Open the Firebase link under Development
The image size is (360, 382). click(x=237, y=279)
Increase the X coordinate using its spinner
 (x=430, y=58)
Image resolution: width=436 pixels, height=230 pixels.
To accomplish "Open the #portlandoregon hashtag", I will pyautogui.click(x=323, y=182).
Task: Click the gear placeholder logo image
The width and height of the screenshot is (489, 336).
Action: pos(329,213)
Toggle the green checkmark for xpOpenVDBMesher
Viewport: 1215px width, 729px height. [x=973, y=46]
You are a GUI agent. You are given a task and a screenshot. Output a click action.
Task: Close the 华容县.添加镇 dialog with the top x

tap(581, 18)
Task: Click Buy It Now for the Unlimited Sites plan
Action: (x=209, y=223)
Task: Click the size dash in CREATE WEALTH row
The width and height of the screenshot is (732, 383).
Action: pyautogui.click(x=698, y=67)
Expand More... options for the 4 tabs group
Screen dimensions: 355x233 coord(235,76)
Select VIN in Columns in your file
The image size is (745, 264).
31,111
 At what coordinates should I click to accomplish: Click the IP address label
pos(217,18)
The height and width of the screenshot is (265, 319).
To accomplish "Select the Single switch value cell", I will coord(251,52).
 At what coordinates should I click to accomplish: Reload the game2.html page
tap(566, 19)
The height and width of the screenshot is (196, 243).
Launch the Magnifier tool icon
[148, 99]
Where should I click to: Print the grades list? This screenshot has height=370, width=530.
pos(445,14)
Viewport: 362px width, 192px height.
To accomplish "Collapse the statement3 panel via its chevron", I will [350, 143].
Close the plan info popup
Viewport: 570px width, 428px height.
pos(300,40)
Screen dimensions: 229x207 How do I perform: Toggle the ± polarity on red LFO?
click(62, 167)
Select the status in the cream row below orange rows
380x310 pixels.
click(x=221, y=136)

▶ _Task_: All entries above need to be copied verbatim.

▶ _Expected answer_:
Open the Firebase link under Development
The image size is (360, 382). click(x=237, y=279)
Increase the X coordinate using its spinner
 (x=430, y=58)
Image resolution: width=436 pixels, height=230 pixels.
To accomplish "Open the #portlandoregon hashtag", I will pyautogui.click(x=323, y=182).
Task: Click the gear placeholder logo image
The width and height of the screenshot is (489, 336).
Action: pos(329,213)
Toggle the green checkmark for xpOpenVDBMesher
Viewport: 1215px width, 729px height. [x=973, y=46]
You are a GUI agent. You are given a task and a screenshot. Output a click action.
Task: Close the 华容县.添加镇 dialog with the top x

tap(581, 18)
Task: Click Buy It Now for the Unlimited Sites plan
Action: (x=209, y=223)
Task: Click the size dash in CREATE WEALTH row
The width and height of the screenshot is (732, 383).
Action: pyautogui.click(x=698, y=67)
Expand More... options for the 4 tabs group
Screen dimensions: 355x233 coord(235,76)
Select VIN in Columns in your file
The image size is (745, 264).
31,111
 At what coordinates should I click to accomplish: Click the IP address label
pos(217,18)
The height and width of the screenshot is (265, 319).
To accomplish "Select the Single switch value cell", I will coord(251,52).
 At what coordinates should I click to accomplish: Reload the game2.html page
tap(566, 19)
The height and width of the screenshot is (196, 243).
Launch the Magnifier tool icon
[148, 99]
Where should I click to: Print the grades list? This screenshot has height=370, width=530.
pos(445,14)
Viewport: 362px width, 192px height.
To accomplish "Collapse the statement3 panel via its chevron", I will [350, 143].
Close the plan info popup
Viewport: 570px width, 428px height.
pos(300,40)
Screen dimensions: 229x207 How do I perform: Toggle the ± polarity on red LFO?
click(62, 167)
Select the status in the cream row below orange rows
380x310 pixels.
click(x=221, y=136)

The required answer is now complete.